December 28, 2017. Cleveland is in a deep freeze. It seems to have come about a month early this winter. The weather service forecasts the cold spell to run for at least another week. I am driving through icy, slushy streets. But it’s mostly sunny, though by the rays of a low-arching winter sun. I see one car that looks like it has just been washed. The rest have a road salt glaze.
I am driving from a Target store to the next stop on my shopping run. The shoppers at the store seemed fairly cheerful. A family went by, the children chattering. A boy, guided by his father, had found a good toy for his Christmas money. A man walked in front of me, and said, “Excuse me.” A floor clerk directed me to the perfume department, and called ahead to have another clerk meet me there. The other clerk researched and found that the store didn’t carry what I was looking for, but that it was available on Amazon. These are Americans, my people. We live in “the land of the free.”

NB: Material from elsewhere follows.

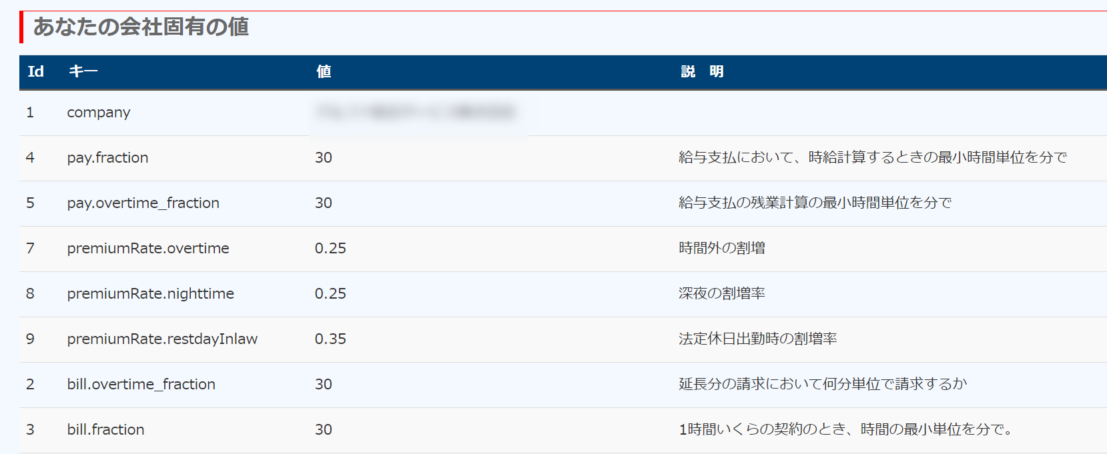The height and width of the screenshot is (454, 1107).
Task: Click the Id 9 cell
Action: (x=30, y=339)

I am driving on the Interstate, further into the city. I think about some of the ways our freedom is threatened by the Trump Administration. For instance, just two weeks ago Trump’s FCC ordered away our internet freedom, giving total control of your connection to your ISP. Under the order, which repeals net neutrality, the information you can get or post will be at the pleasure of the ISP. Another threat to freedom is war, when the powers that be beat the drum for the populace to abandon their pursuits and line up behind the president. Trump’s over-the-top saber rattling, his downgrading of the State Department and diplomacy, his support of Saudi Arabia’s genocidal attack on the Houthis in Yemen, with little doubt, make more war more likely. Another threat to freedom is in the ignorance or denial of science. The Trump administration — criminally, to my mind — fights climate change science, and strives for more fossil fuel burning. And it is withdrawing from the Paris Climate Agreement, the foremost worldwide effort to zero-out greenhouse gas release. As our warmer planet produces greater and greater calamities, the nation — and the world — must turn to relief and recovery, rather than progress in infrastructure and the general welfare.
I exit the freeway, go up the ramp and come to a stop. Across the street I notice, for the first time, a sign for the municipality of Linndale. I had only known Linndale for the notorious speed trap it had run for many years on the quarter-mile or so stretch of freeway that ran through it. Now, I see Linndale as a real place. I read the rest of the sign:
Through knowledge … peace.
I guess that’s the motto of this tiny village. But, wouldn’t it be a good one now for the whole nation? “E pluribus unum,” and “Through knowledge peace.”
The Linndale Peace Memorial stands at the end of the Avenue of Peace, the longest street in Linndale, population 179.
Monument to war dead by Savo Savich. Inscribed “Through Knowledge Peace,” “Peace to Mankind,” and “Peace on Earth.” At time of dedication (in 1975), Linndale’s main street was renamed Avenue of Peace.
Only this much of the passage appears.